Tenuous Atmospheres: How Will They Work...?

As others have observed, in the Sol system the bodies that have what astronomers might call a "tenuous" atmosphere mostly are landable and are classified as airless in-game. And that makes sense, all those geologically active bodies with geysers and such like would certainly have those extremely thin atmospheres made up of the vapor component of whatever is in those jets. All of those bodies would have the sort of black sky and at most local haze that we see on landable bodies today.

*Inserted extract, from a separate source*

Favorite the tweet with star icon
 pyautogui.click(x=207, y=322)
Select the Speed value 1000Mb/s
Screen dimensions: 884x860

In game, there are planets that are described as "tenuous" atmosphere in the system map, which I think is how it represents atmospheres with less than 0.01 atm surface pressure. This is actually reasonably thick by astronomical standards - thicker than what Mars has today. Those bodies would have blue (or other colors!) skies, clouds, dust storms, aurorae and other weather-like phenomena. However, despite what The Martian might suggest, those worlds will usually not have an atmosphere dense enough for wind to be perceptible, nor to produce precipitation or storms. They would however often be thick enough to produce noticeable reentry heating effects at high speed, so there's the possibility of interesting approach effects.
I heartily approve of this post.
 
In game, there are planets that are described as "tenuous" atmosphere in the system map


Hah, damn, didn’t know this was a thing either 😄

Would be interesting to see if it correlates with the 'thin' terminology from the journal.

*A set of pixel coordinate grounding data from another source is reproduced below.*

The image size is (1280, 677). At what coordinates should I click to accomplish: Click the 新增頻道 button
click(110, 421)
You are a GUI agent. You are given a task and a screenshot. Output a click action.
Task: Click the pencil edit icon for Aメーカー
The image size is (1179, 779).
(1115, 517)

Looks like that’s our metric for which planets could be unlocked right there though 😄

Over the last year or so, I have done some digging into the exospheres on landable planets that exist currently in the game, and the cutoff appears to be right at 99.99 pascals, or roughly 1/5 of real life Mars.

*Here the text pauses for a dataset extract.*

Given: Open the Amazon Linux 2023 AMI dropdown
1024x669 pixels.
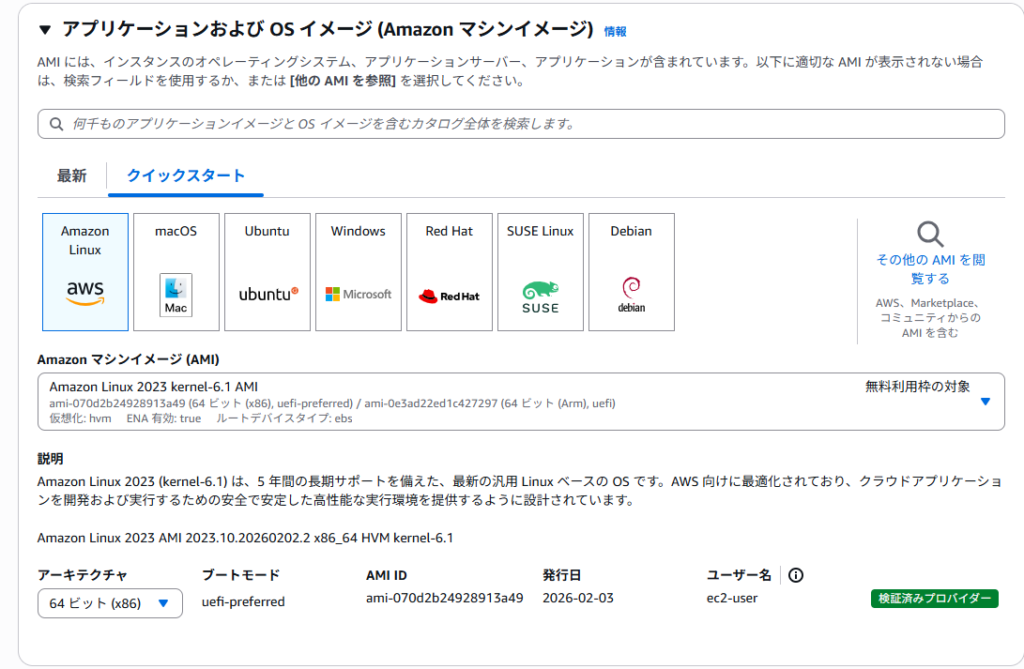Looking at the screenshot, I should [x=984, y=401].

This is the science we needed! Nice one! :)

I don’t suppose you’ve written up any of your findings anywhere?
 
Not the "city" I was expecting, but still worthy of some screenshots:

Atmo Base 2.jpg



Atmo Base 1.jpg



Atmo Base 3.jpg
 
As an aside to the tenuous atmospheres in Odyssey, Wiki notes that :
Tritium occurs naturally due to cosmic rays interacting with atmospheric gases. In the most important reaction for natural production, a fast neutron interacts with atmospheric nitrogen.

So there is potential in the game for us to scoop tritium.
 
Actually, they already do, and sometimes very strongly, depending on ship geometry:


That's all in the closed pre-pre-Alpha Evocati build at the moment, not in the game. Let's wait and see whether it's actually any good before claiming it is ;)

Now do you have anything to say about the thread topic?
 
If anyone's got some examples of 'tenuous' atmospheres listed in game that'd be great. I can't see any obvious examples just from an online search. (I'm only seeing 'No atmosphere' listings or a percentage breakdown of constituents if there is an atmos, in the System map info panel).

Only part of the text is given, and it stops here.